9. Un libro alla settimana. Luca Mari, Alessandro Giordani, Daniele Bellasio – L’intelligenza artificiale di Platone. Il pensiero, i chatbot e noi

Titolo: L’intelligenza artificiale di Platone. Il pensiero, i chatbot e noi

Autori: Luca Mari, Alessandro Giordani, con contributo di Daniele Bellasio

Editore: Il Sole 24 Ore, Milano, 4 aprile 2025

Formato: Brossura, circa 160 pagine

Perché questo libro oggi
Le conversazioni con le macchine sono diventate un fatto quotidiano, quasi banale. Eppure, dietro quella banalità si nasconde un paradosso: nel momento in cui affidiamo alle macchine il compito di rispondere, di spiegare, persino di intrattenerci, ci ritroviamo a interrogare di nuovo noi stessi. Platone ci aveva già avvertiti: il dialogo non è un semplice scambio di parole, ma una tensione verso la verità, un percorso che chiede disciplina interiore e ricerca condivisa. Gli autori di questo libro colgono con lucidità l’occasione: leggere l’IA non come un mero strumento tecnico, ma come una lente attraverso cui ripensare la natura del pensiero. Non stupisce che il titolo evochi Platone: nessuno meglio di lui può fungere da “ospite scomodo” nelle nostre conversazioni digitali.

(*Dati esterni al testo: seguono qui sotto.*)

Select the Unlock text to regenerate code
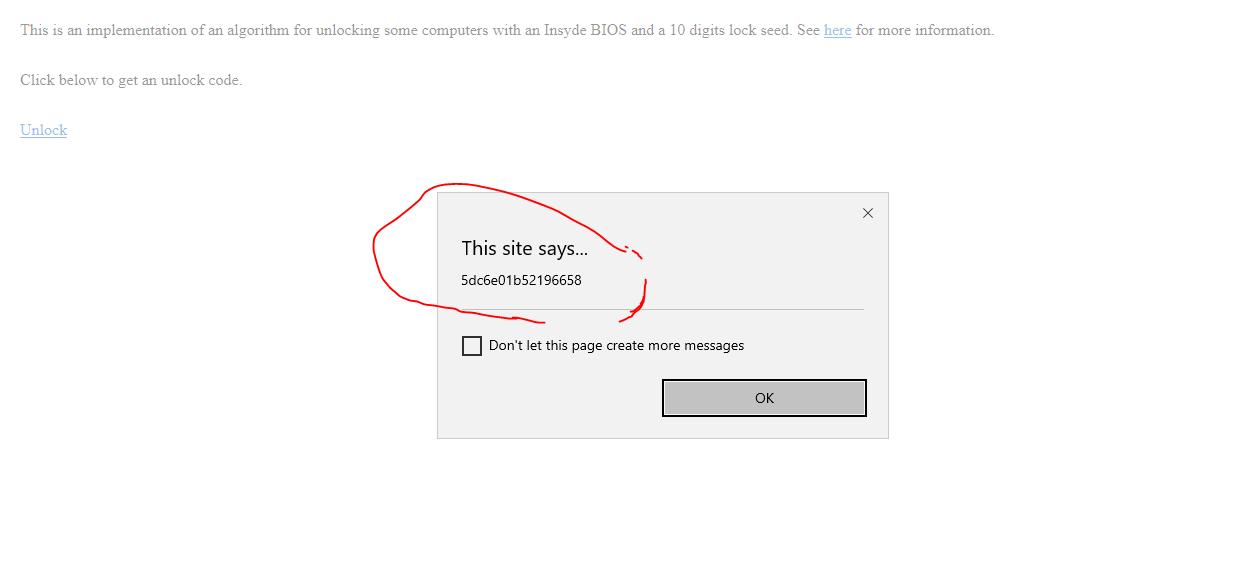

Una chiave di lettura filosofica
Il volume non si limita a confrontare antico e moderno. Cerca piuttosto di ricostruire un filo rosso che attraversa i secoli: l’ambiguità delle parole. Per Platone, il rischio era che la parola, sganciata dal logos, diventasse strumento sofistico, puro artificio retorico. Per noi oggi, il rischio è che i chatbot – generando testi credibili ma privi di fondamento esperienziale – producano un nuovo sofisma, più sottile e più pervasivo. Ma proprio per questo, l’IA diventa un banco di prova filosofico: ci costringe a distinguere tra pensiero vivo e linguaggio automatico, tra verità cercata e verità simulata. Nel libro risuona allora una domanda che sembra antica e invece è urgentissima: che cosa distingue il dialogo come ricerca dalla semplice conversazione come intrattenimento?

Una frase scelta come invito alla lettura
«Ogni volta che parliamo con una macchina ci ritroviamo nello stesso spazio in cui Platone metteva i sofisti: un’arena in cui le parole convincono, ma non sempre illuminano


La mia opinione, naturalmente, è diversa. Vi spiego perché.

L’IA non è un sofista in senso proprio, perché non sceglie nulla. Non ha un progetto, non persegue un vantaggio: restituisce, senza saperlo, ciò che trova nei nostri interrogativi. Se c’è retorica ingannevole, essa nasce dal modo in cui noi la utilizziamo, non dalla macchina in sé. L’IA è specchio, non attore: riflette la volontà di chi domanda, cresce soltanto nella misura in cui cresce la consapevolezza critica di chi la interroga.

Per questo la vera posta in gioco non è stabilire se i chatbot siano o non siano sofisti, ma comprendere se siamo noi capaci di usarli come strumenti di ricerca e non di semplice intrattenimento. L’IA può ridursi a un’eco brillante, che moltiplica luoghi comuni e conferma ciò che già sappiamo. Ma può anche trasformarsi in palestra filosofica: un terreno in cui esercitare il dubbio, l’arte di domandare, la capacità di distinguere la persuasione dalla verità.

Platone combatteva i sofisti non perché fossero abili parlatori, ma perché rinunciavano alla ricerca del vero. Oggi la sfida è simile: non si tratta di denunciare la macchina come inganno, ma di vigilare su noi stessi, sulla qualità delle domande che poniamo, sul rigore con cui sappiamo leggere le risposte. L’IA non libera dalla fatica del pensiero: ce la restituisce amplificata. E in questo, paradossalmente, ci ricorda che la filosofia non è mai stata un repertorio di formule pronte, ma un continuo lavoro di scavo.

Ricordiamoci che la conoscenza non nasce dalla diffidenza ma dalla consapevolezza di chi siamo e di che cosa vogliamo.